The tip of the guide in the posterior aspect of the tibia is confirmed with the surgeon’s finger through the extra capsular posteromedial safety incision (Figure 2). Intraoperative AP and lateral X-ray may also be used, as well as arthroscopic visualization to confirm drill guide and guide pin placement. A blunt spade tipped guide wire is drilled from anterior to posterior, and can be visualized with the arthroscope in addition to being palpated with the finger in the posteromedial safety incision. We consider the finger in the posteromedial safety incision the most important step for accuracy and safety.
The appropriately sized standard cannulated reamer is used to create the tibial tunnel. The closed curved PCL curette may be positioned to cup the tip of the guide wire (Figure 6). The arthroscope, when positioned in the posteromedial portal, helps us visualize the guide wire being captured by the curette and protects the neurovascular structures in addition to the surgeon’s finger in the posteromedial safety incision.
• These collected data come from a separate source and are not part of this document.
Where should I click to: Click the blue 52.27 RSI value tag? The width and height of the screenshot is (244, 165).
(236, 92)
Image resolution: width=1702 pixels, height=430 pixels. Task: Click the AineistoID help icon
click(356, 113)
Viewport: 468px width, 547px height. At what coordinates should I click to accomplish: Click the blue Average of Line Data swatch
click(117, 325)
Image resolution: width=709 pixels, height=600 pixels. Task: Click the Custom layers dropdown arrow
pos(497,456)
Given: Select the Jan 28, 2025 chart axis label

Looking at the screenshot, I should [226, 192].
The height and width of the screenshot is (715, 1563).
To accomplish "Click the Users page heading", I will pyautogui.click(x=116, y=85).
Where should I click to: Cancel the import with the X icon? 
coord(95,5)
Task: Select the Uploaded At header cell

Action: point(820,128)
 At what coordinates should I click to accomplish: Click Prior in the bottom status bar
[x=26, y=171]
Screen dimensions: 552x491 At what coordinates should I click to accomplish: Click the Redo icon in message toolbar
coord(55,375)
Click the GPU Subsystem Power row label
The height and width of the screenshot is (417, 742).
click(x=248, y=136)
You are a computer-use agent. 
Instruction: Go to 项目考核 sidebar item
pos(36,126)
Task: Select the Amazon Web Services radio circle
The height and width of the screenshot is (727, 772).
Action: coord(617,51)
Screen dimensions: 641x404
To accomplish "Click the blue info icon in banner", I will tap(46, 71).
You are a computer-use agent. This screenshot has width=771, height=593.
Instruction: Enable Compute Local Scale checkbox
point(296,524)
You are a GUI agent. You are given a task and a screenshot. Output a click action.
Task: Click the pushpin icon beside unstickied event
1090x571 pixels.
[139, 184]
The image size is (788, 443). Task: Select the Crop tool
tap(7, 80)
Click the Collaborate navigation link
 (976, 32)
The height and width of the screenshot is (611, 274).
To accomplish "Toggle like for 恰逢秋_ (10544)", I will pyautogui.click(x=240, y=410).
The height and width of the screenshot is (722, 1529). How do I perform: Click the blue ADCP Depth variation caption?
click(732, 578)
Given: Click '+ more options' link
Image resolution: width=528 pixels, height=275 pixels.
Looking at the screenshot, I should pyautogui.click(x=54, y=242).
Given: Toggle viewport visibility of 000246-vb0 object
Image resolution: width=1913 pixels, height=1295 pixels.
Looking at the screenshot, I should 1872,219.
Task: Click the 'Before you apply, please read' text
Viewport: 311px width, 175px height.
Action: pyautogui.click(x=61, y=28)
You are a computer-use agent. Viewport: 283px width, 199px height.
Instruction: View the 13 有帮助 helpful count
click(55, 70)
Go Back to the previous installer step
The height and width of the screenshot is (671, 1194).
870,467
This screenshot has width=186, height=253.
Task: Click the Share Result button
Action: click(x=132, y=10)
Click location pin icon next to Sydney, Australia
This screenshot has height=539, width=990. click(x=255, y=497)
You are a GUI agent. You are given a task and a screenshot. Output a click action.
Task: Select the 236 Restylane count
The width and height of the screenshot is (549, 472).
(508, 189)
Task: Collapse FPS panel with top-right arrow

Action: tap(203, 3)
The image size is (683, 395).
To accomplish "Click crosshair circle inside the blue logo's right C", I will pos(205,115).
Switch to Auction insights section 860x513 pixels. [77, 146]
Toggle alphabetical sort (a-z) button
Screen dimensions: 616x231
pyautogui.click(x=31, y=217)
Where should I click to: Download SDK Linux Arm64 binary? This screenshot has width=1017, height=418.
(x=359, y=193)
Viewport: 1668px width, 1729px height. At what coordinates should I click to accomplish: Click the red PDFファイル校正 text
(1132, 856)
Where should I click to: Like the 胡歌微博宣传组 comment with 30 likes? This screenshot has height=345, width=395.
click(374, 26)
By placing a finger in the posteromedial safety incision, we can monitor the position of the guide wire.
The standard cannulated drill is advanced to the posterior cortex of the tibia. The drill chuck is then disengaged from the drill, and we can complete reaming the tibial tunnel by hand. This gives an additional margin of safety for completing the tibial tunnel. The tunnel edges are then chamfered and rasped with the PCL/ACL system rasp (Figure 7).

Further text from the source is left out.